WOODSIDE Petroleum is set to be one of the first Australian companies to commercially demonstrate ceramic fuel cell technology.
The company has plans to install up to three cells from Melbourne-based Ceramic Fuel Cells Limited in its new headquarters, under construction on the corner of Milligan Street and St Georges Terrace.
Woodside will lease 19 of the 23 occupiable floors in the building and the solid oxide fuel cells could supply between 40 and 50 per cent of the company’s power needs.
Western Power, which has been a 5 per cent shareholder of CFCL since 1994, has confirmed “arrangements are in place” for the building to accept the cells, and for Western Power to back up Woodside’s needs.
CFCL managing director Bruce Godfrey said CFCL was completing the proving of its first commercial generation and was moving towards commercial development.
CFCL application partners will help design systems of varying generation capacity for “leading edge customers such as Woodside”, and a pre-commercial unit could be delivered to Woodside in early 2005, Mr Godfrey said.

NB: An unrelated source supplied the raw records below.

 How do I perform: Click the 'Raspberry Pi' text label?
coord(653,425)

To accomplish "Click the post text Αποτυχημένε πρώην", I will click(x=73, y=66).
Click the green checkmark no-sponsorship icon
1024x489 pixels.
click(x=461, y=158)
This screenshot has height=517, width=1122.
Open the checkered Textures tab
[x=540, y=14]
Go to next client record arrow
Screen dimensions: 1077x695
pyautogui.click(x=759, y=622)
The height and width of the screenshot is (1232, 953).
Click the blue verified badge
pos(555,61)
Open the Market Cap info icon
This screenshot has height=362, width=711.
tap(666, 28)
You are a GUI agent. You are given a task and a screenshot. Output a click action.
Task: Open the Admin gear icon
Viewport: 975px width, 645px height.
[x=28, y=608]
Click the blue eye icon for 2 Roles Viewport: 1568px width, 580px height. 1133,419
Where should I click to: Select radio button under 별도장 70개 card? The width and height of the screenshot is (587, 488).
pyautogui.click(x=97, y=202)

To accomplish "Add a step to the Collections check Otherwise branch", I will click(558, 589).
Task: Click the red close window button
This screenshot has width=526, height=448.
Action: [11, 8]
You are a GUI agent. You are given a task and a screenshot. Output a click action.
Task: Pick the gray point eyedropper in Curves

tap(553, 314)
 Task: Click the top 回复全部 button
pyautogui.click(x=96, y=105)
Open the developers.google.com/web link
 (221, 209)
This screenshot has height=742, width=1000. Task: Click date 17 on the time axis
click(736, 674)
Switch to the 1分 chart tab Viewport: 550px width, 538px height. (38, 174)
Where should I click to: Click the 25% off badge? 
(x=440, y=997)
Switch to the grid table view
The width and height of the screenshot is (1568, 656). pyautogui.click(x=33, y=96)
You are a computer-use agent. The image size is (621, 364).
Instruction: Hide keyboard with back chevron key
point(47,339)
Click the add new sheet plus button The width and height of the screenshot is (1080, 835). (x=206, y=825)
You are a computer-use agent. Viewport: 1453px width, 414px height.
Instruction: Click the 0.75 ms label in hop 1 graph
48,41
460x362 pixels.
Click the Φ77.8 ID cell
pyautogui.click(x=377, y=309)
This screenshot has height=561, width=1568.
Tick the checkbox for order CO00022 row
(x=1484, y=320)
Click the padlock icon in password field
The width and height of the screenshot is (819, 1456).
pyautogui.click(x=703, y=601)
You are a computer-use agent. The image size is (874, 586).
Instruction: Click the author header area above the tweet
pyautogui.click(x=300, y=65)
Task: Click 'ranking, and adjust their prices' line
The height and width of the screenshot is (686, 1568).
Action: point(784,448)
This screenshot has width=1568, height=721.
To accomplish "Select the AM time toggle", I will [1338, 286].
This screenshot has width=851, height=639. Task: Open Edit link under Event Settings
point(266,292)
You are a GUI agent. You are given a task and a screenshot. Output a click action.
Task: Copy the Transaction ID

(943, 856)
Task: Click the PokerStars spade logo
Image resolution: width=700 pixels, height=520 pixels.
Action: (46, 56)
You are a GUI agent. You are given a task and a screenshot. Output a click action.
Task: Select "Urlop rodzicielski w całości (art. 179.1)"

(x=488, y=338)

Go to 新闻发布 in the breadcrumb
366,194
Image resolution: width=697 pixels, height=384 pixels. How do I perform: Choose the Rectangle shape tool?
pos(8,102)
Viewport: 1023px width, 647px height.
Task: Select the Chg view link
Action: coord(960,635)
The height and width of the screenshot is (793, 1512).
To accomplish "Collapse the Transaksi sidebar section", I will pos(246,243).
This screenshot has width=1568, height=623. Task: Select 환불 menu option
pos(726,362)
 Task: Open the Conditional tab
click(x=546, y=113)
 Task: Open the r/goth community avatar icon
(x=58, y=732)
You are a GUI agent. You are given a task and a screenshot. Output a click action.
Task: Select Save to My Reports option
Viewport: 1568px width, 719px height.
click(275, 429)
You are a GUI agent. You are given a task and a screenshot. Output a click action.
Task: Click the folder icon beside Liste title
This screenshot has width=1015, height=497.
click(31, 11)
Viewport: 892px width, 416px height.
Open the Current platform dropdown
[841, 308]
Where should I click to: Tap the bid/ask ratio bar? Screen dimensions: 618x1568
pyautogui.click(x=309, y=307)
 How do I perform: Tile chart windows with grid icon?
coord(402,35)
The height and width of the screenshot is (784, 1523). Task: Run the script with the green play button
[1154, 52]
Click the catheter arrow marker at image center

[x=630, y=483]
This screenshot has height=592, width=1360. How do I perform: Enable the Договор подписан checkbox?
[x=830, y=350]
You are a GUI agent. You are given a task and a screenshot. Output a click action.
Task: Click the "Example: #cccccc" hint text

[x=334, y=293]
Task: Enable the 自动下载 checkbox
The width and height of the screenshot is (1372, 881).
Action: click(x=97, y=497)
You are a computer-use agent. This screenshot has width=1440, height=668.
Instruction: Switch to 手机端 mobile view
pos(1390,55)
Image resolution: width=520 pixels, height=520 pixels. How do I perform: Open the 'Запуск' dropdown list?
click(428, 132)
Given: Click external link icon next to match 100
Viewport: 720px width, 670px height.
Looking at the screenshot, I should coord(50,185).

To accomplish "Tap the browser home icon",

However, the company’s success in attracting more funding, the availability of application partners and the scaling up of commercial generation to manufacturing will affect its progress.
Woodside employees are currently accommodated in nine buildings across the city. The company said it could not give a date to move in to the premises at 240 St Georges Terrace. The building, owned by Deutsche Office Trust, is due for completion in the first week of October.
The fit-out is scheduled for the first week of November.
Fuel cells are considered environmentally friendly.
They are energy efficient, converting energy from fuels such as natural gas into electricity without the conventional combustion stage.
Ceramic Fuel Cells Limited was formed in 1992 following ground-breaking CSIRO research into the use of ceramics.